------ PROVIDED MATERIAL ------

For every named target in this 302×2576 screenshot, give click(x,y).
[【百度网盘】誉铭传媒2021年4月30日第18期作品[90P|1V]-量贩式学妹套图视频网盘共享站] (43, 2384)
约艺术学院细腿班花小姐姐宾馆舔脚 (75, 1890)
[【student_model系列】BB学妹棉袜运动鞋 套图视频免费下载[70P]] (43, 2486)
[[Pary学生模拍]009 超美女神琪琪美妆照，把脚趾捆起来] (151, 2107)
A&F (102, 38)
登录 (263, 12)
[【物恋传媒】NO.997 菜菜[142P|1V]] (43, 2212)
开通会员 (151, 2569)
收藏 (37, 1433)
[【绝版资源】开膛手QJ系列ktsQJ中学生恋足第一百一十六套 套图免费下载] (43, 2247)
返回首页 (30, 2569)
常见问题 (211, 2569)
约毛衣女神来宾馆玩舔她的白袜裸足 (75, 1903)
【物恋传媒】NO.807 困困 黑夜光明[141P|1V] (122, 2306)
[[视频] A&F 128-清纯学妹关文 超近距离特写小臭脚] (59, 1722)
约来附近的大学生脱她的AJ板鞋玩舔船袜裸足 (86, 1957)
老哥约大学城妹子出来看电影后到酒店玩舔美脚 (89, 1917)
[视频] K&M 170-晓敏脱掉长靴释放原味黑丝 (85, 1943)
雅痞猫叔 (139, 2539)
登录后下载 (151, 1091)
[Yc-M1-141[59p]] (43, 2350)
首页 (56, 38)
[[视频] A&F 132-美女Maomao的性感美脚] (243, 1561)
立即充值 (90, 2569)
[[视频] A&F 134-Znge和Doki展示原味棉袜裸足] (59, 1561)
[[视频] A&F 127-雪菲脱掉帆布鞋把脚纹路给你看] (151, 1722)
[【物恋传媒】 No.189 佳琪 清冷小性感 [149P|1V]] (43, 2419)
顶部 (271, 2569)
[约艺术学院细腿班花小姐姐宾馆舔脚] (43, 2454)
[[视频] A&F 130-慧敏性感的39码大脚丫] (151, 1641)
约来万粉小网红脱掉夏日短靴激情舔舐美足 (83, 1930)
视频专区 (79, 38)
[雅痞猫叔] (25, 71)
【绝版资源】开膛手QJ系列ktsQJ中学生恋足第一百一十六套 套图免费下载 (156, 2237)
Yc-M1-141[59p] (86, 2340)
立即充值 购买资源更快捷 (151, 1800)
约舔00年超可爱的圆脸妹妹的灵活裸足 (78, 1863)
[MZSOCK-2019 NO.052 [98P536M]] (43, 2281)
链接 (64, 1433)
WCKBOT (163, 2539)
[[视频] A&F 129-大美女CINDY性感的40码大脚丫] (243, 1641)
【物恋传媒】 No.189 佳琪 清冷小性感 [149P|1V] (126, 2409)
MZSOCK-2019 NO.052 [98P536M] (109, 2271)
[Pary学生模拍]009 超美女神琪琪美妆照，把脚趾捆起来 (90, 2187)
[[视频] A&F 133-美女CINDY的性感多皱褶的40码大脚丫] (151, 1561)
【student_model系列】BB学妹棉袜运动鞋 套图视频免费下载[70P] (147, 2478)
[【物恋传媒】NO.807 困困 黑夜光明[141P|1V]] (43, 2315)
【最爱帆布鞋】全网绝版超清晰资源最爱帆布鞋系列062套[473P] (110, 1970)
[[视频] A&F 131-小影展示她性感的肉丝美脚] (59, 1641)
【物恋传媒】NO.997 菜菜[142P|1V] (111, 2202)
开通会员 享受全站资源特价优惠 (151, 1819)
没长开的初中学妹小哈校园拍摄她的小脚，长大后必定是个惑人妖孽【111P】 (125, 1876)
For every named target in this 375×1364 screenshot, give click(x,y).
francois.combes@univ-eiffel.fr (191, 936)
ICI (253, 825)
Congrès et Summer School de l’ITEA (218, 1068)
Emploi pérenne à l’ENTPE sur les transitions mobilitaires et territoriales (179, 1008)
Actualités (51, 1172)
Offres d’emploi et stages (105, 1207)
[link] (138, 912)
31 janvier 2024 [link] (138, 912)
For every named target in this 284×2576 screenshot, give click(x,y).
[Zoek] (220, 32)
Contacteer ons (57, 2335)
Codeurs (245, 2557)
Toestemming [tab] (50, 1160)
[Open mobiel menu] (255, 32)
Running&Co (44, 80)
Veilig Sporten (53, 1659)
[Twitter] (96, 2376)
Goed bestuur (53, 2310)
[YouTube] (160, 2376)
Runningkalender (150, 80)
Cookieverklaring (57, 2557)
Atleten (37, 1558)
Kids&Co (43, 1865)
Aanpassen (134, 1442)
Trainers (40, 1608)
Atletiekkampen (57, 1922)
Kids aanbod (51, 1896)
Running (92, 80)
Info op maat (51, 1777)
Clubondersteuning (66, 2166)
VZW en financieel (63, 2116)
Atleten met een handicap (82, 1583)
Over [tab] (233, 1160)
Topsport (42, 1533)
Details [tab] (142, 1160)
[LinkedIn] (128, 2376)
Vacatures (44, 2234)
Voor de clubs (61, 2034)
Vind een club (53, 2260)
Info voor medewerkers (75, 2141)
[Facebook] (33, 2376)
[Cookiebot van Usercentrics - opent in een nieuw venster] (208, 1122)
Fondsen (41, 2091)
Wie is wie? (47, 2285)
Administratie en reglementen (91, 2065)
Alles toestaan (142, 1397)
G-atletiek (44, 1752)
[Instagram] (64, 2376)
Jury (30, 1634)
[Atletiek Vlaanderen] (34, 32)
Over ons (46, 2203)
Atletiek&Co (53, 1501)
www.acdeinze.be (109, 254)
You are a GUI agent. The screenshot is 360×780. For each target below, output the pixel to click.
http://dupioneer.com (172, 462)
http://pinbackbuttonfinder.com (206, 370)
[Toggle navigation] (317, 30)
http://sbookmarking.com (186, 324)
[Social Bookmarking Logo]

------

## WORK REQUIRED
Set the lines down exactly as they stand, beginning at the one that contains "[Atletiek Vlaanderen] (34, 32)" and stopping after the last line of the entries above.

## ANSWER TO THIS PROBLEM
[Atletiek Vlaanderen] (34, 32)
Over ons (46, 2203)
Atletiek&Co (53, 1501)
www.acdeinze.be (109, 254)
You are a GUI agent. The screenshot is 360×780. For each target below, output the pixel to click.
http://dupioneer.com (172, 462)
http://pinbackbuttonfinder.com (206, 370)
[Toggle navigation] (317, 30)
http://sbookmarking.com (186, 324)
[Social Bookmarking Logo]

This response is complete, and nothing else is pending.